La Cour d’appel de l’Ontario précise quand le harcèlement en milieu de travail constitue un congédiement déguisé

07 août 2013

La décision de la Cour d’appel dans l’affaire General Motors of Canada Limited v Johnson n’instaure aucun nouveau terrain dans le droit du congédiement déguisé. Mais dans le contexte du projet de loi 168 (loi sur la violence et le harcèlement en milieu de travail) et des développements récents en matière de sécurité au travail et de droit des droits de la personne, il précise quand le harcèlement au travail constituera un congédiement déguisé.

Le demandeur Yohann Johnson a allégué qu’un autre employé, Alex Markov, a refusé d’assister à une séance de formation dirigée par Johnson parce que Johnson est noir. GM a enquêté sur la plainte de Johnson à trois reprises. Johnson a finalement été insatisfait des enquêtes et des conclusions de GM. Il a pris un congé de maladie approuvé, invoquant un handicap découlant d’un traitement discriminatoire dû au racisme en milieu de travail. Après deux ans, Johnson a été autorisé à retourner au travail, mais a refusé de le faire dans le même lieu de travail que Markov et un autre employé. GM a traité le refus de Johnson de retourner au travail comme une démission de son emploi. Johnson a répondu en intentant une poursuite pour congédiement déguisé.

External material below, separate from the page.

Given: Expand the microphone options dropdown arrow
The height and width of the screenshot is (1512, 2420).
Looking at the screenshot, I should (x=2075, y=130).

Le juge de première instance a statué que GM était responsable envers Johnson pour congédiement déguisé et lui a accordé 160 000 $ en dommages-intérêts pour congédiement injustifié, congédiement spécial et de mauvaise foi. En arrivant à cette conclusion, le juge de première instance a conclu que le refus de Markov d’assister à la séance de formation était fondé sur la race et que cet incident, les incidents subséquents et l’enquête ratée de GM ont créé un lieu de travail empoisonné.

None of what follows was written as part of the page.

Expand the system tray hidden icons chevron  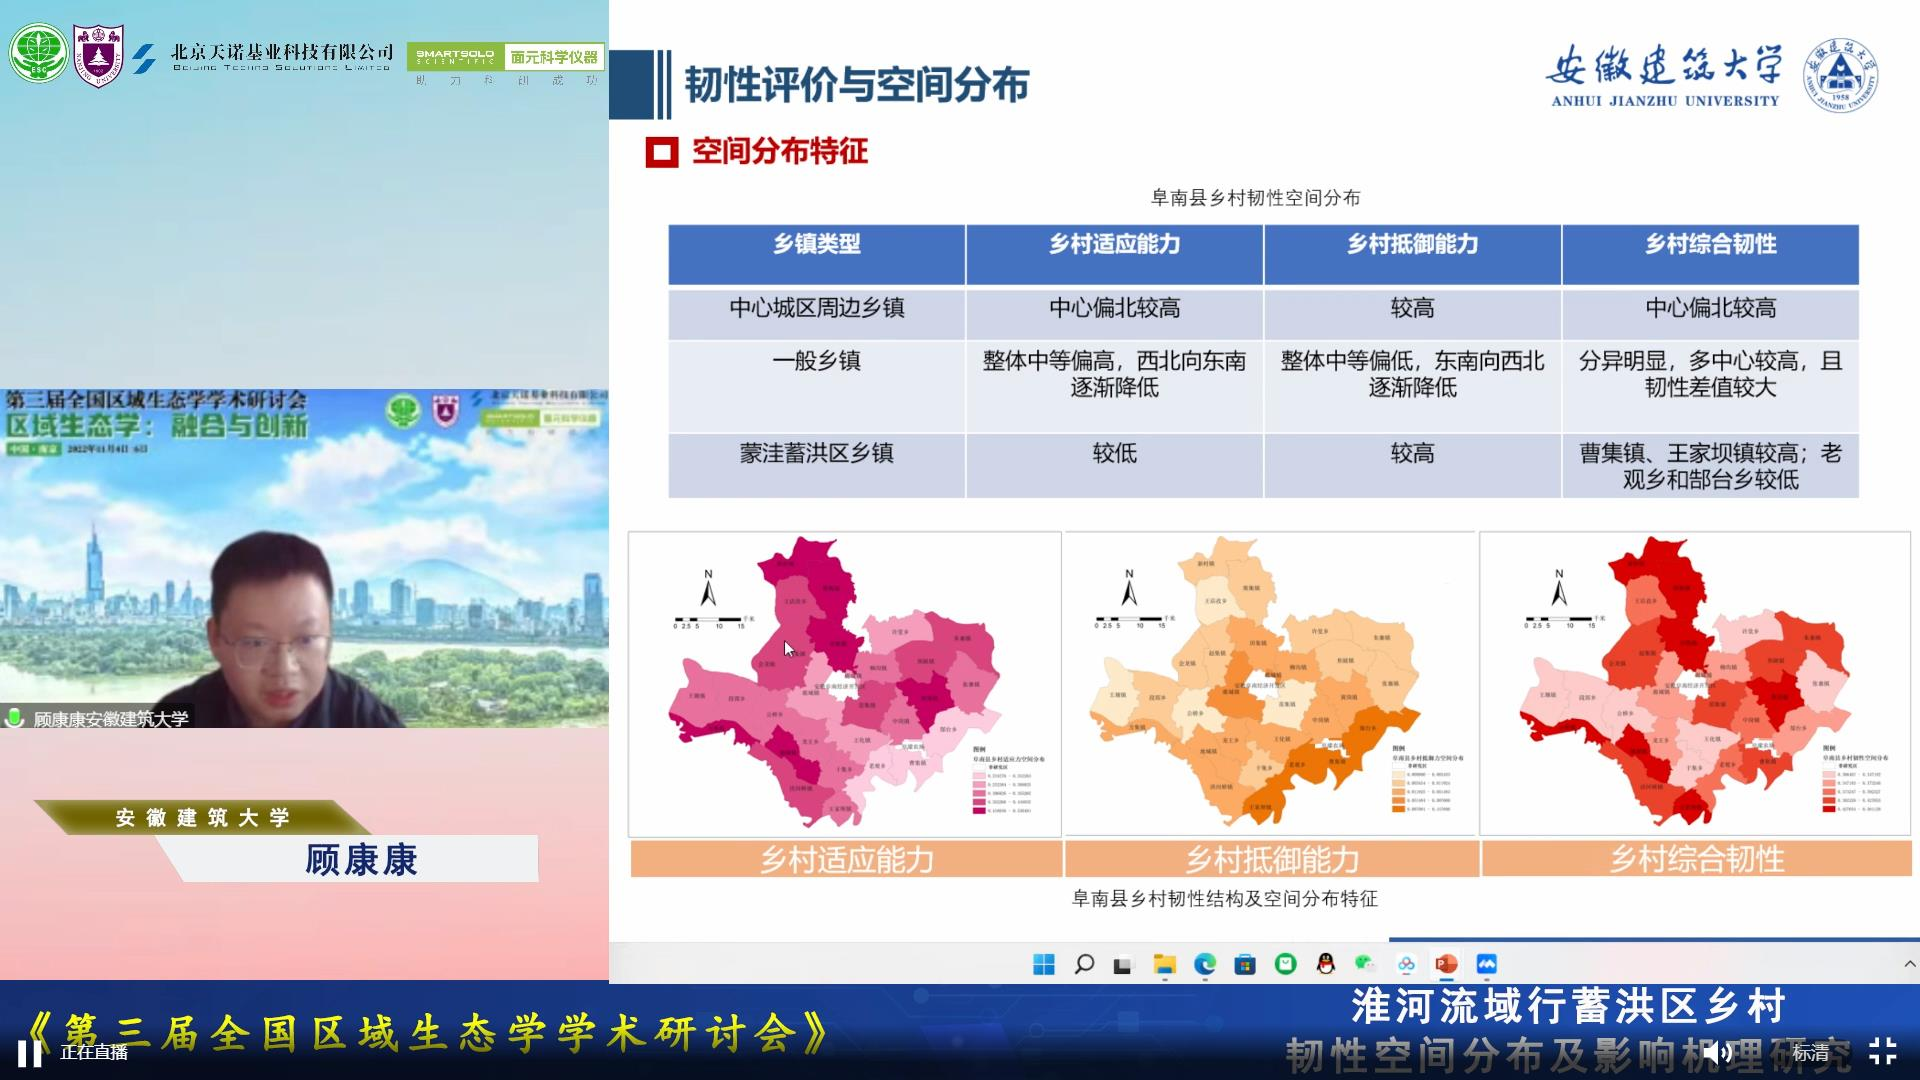[1909, 964]
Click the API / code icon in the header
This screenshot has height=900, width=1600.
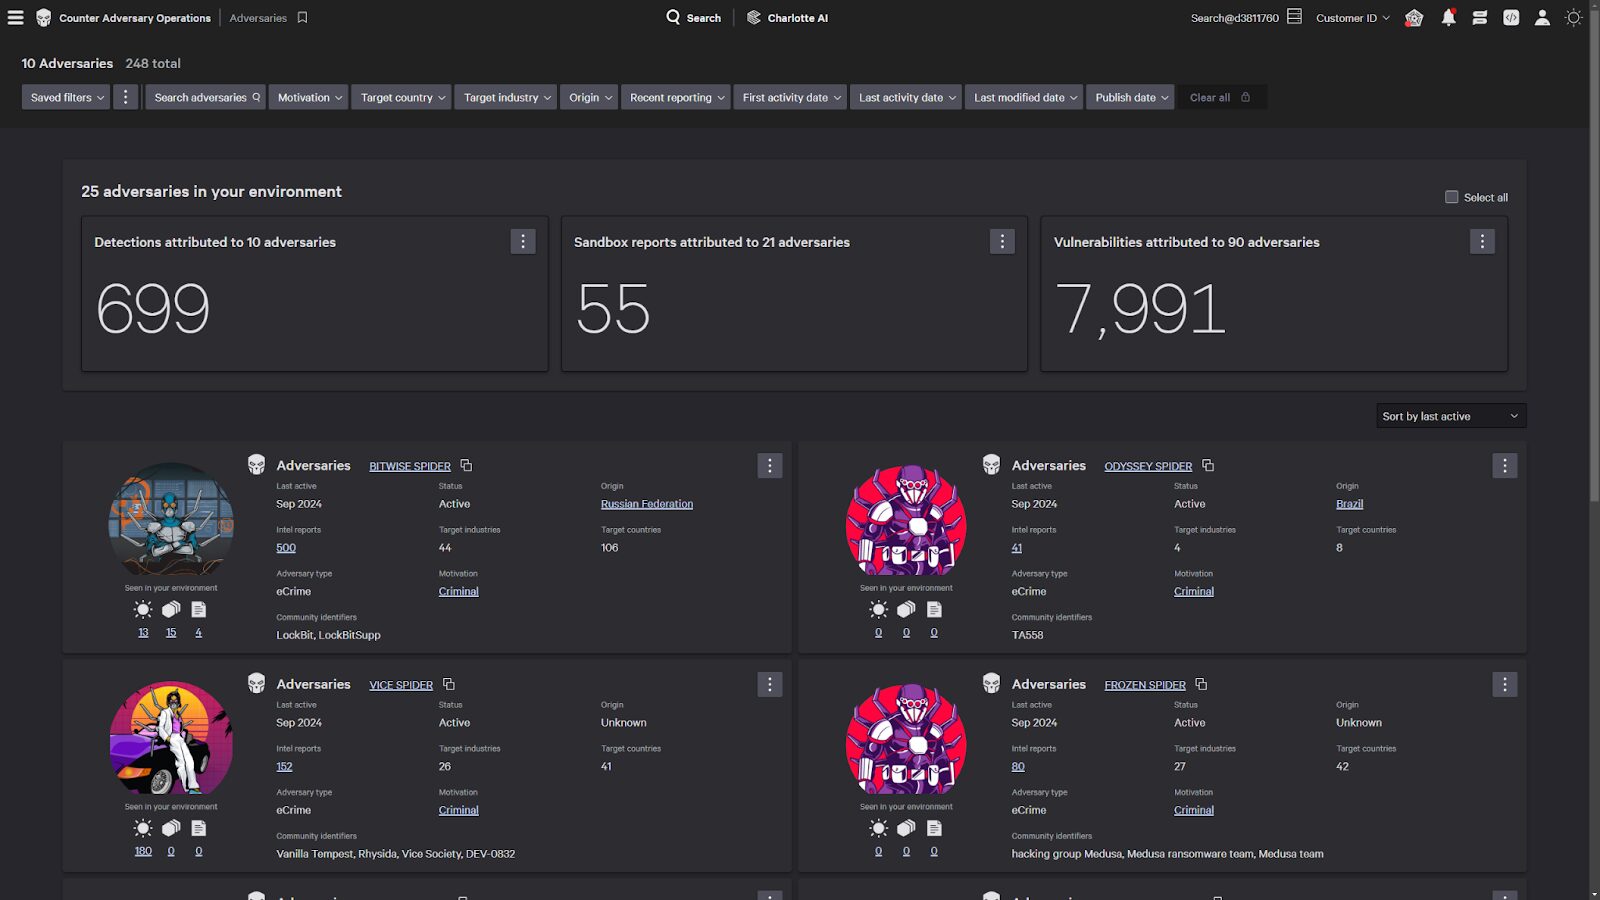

La Cour d’appel a infirmé la décision. Elle a conclu que le juge du procès avait commis une erreur en concluant que le refus de Markov d’assister à la séance de formation était motivé par le racisme. Plus important encore, la Cour d’appel a souligné les critères juridiques suivants :

  • Il incombe au demandeur d’établir une réclamation pour cause de milieu de travail empoisonné. Il doit y avoir des éléments de preuve qui, pour le témoin raisonnable objectif, appuieraient la conclusion qu’un milieu de travail empoisonné a été créé.
  • Un milieu de travail empoisonné n’est pas créé, en droit, à moins qu’un comportement fautif grave suffisant pour créer un milieu de travail hostile ou intolérable ne soit persistant ou répété.
  • Le critère pour établir le congédiement déguisé consiste à déterminer si une personne raisonnable se trouvant dans la même situation que l’employé aurait eu l’impression que les conditions essentielles du contrat de travail étaient en train d’être considérablement modifiées.

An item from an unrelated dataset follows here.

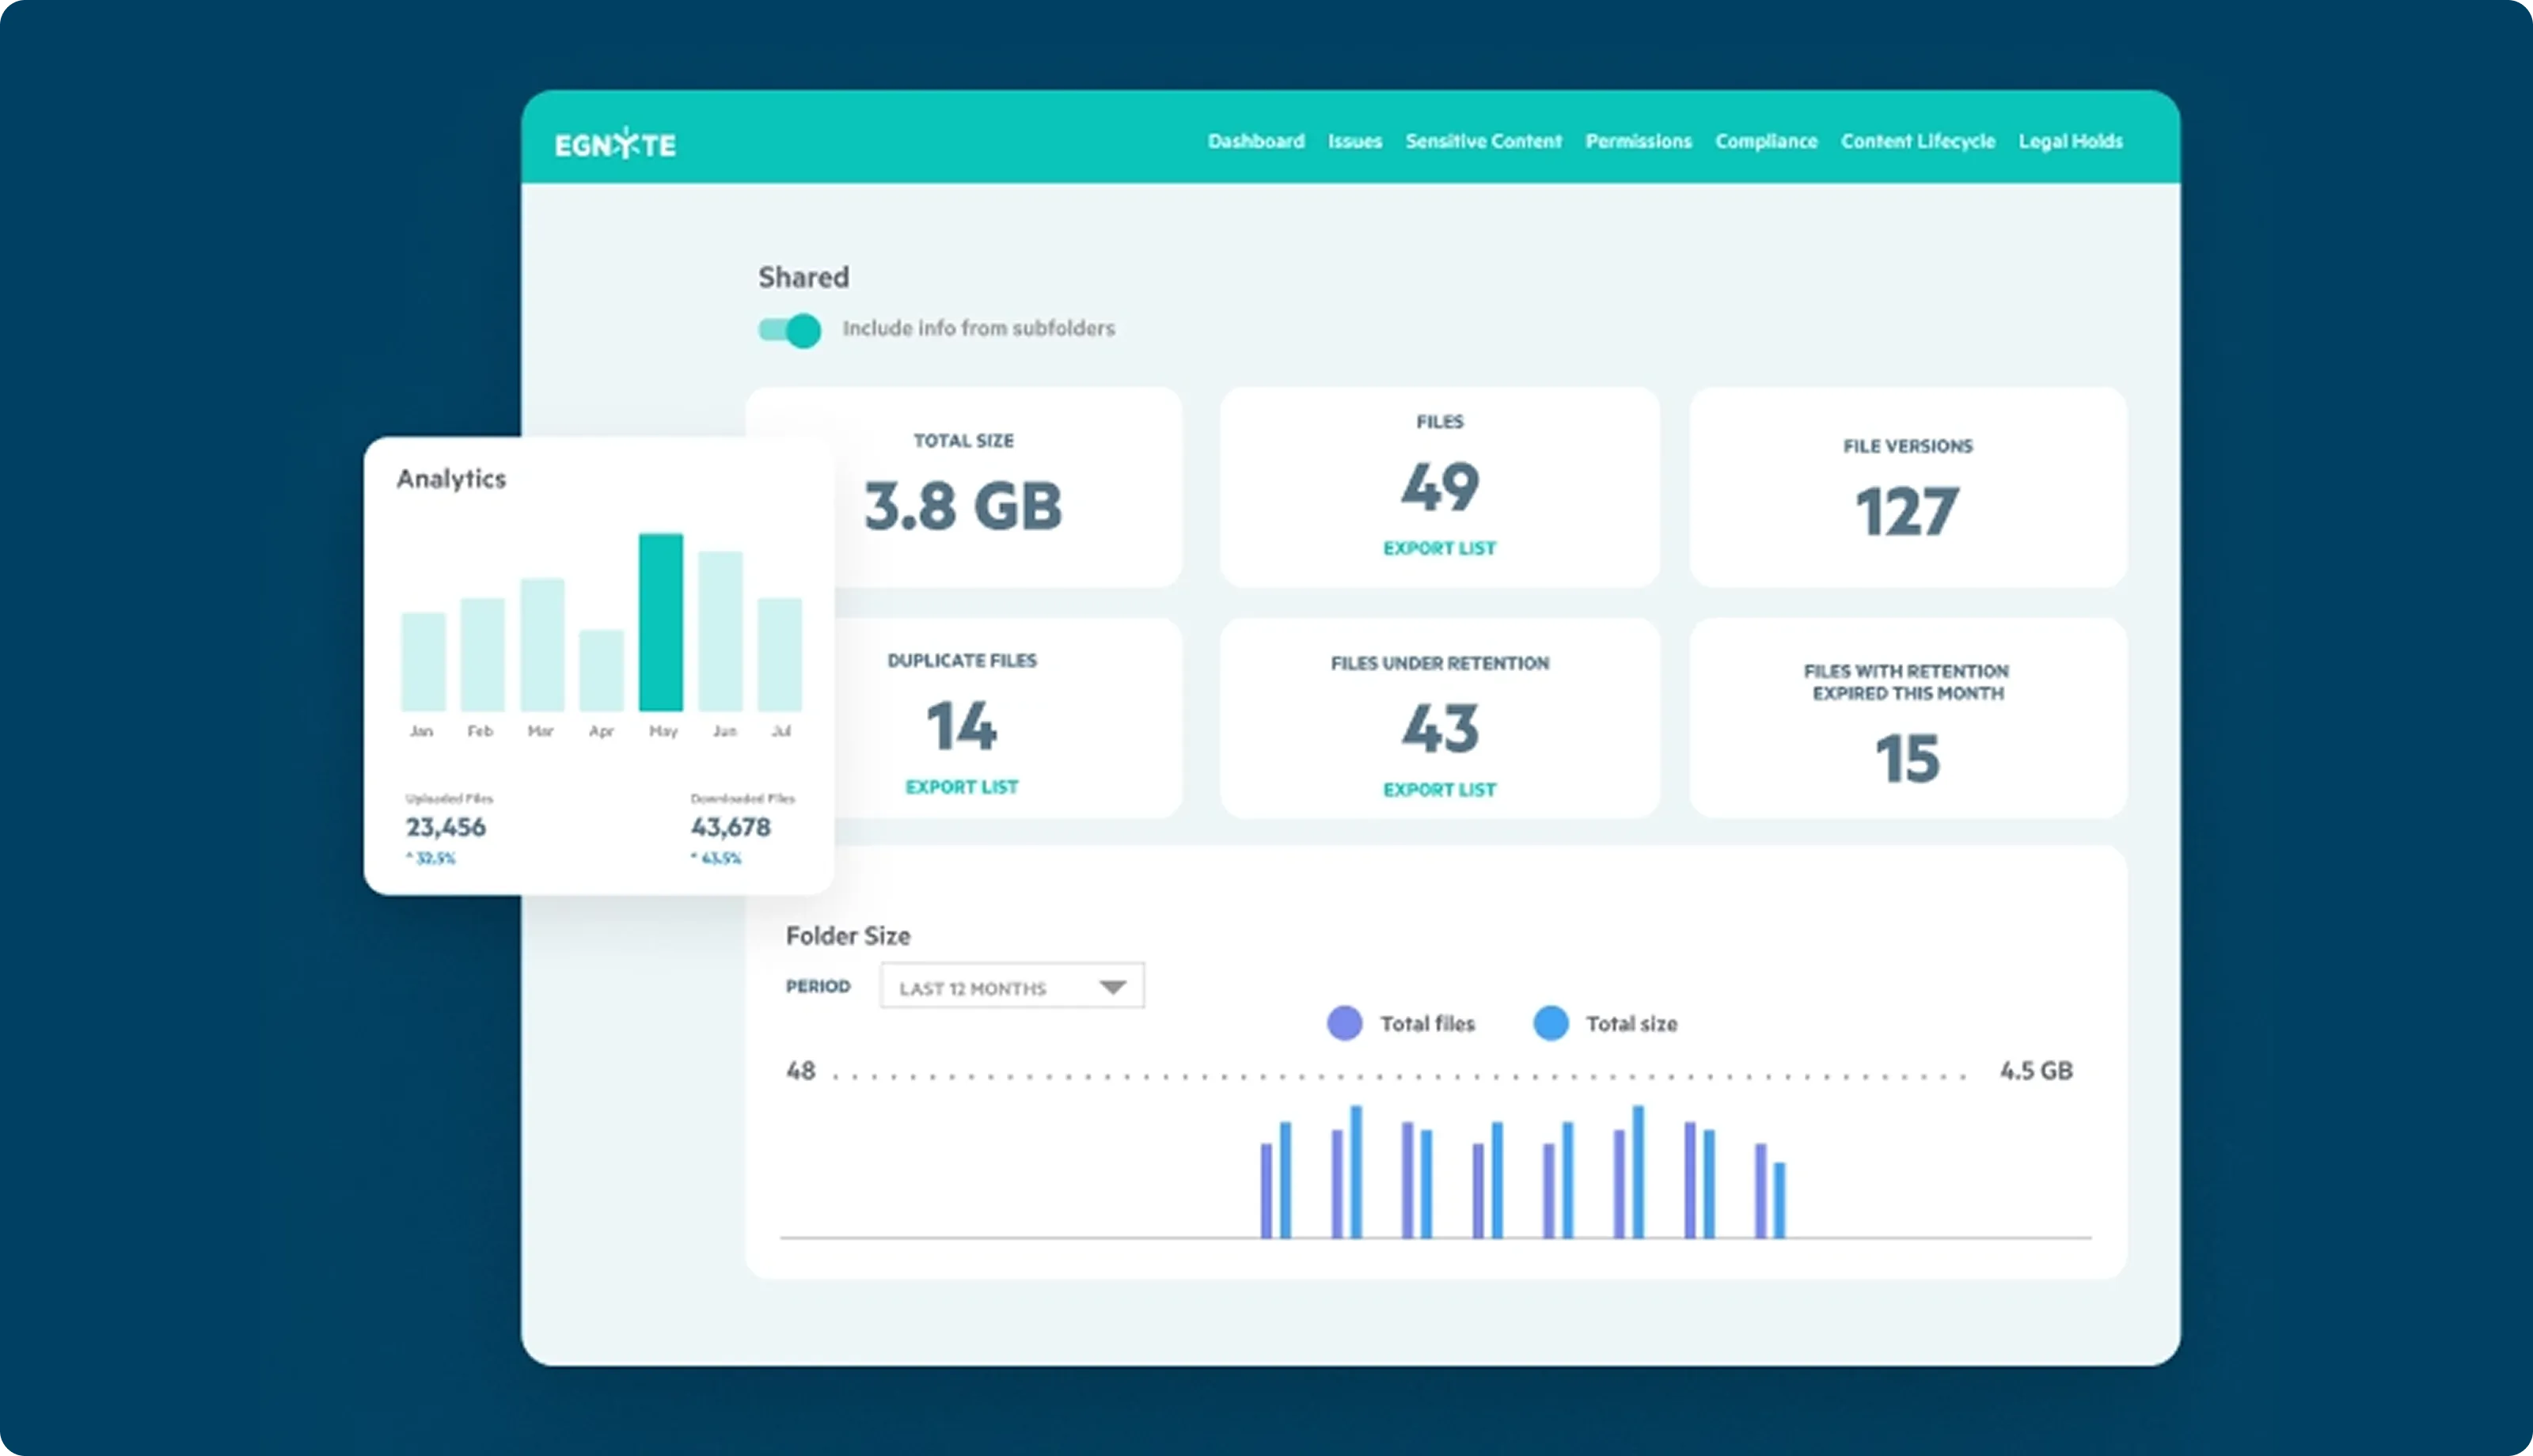Click the purple Total files legend dot
Screen dimensions: 2533x1456
click(x=1344, y=1023)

Appliquant ce cadre, la Cour d’appel a statué que même si l’absence de Markov était motivée par des considérations raciales, cette conduite à elle seule n’appuie pas une conclusion selon laquelle l’ensemble du lieu de travail a été empoisonné. La conduite délictuée doit être persistante et répétée à moins que l’incident en question ne soit suffisant, à lui seul, pour entacher l’ensemble du lieu de travail. De plus, la Cour a statué qu’en l’espèce, il n’y avait aucune preuve que GM avait l’intention de répudier le contrat de travail de Johnson"il avait le droit de s’appuyer sur la preuve médicale que Johnson était apte à retourner à son emploi d’avant l’invalidité sans accommodement et il n’y a aucune obligation pour GM d’immuniser Johnson contre tout contact avec Markov ou d’autres employés.

Pour les employeurs, cette décision est un bon rappel que les employeurs doivent traiter sérieusement les allégations de harcèlement en milieu de travail, y compris la conduite d’une enquête sur les allégations. En même temps, les employeurs peuvent tracer une ligne lorsqu’ils concluent que les allégations sont sans fondement ou que les demandes d’accommodement de l’employé dans les circonstances sont déraisonnables.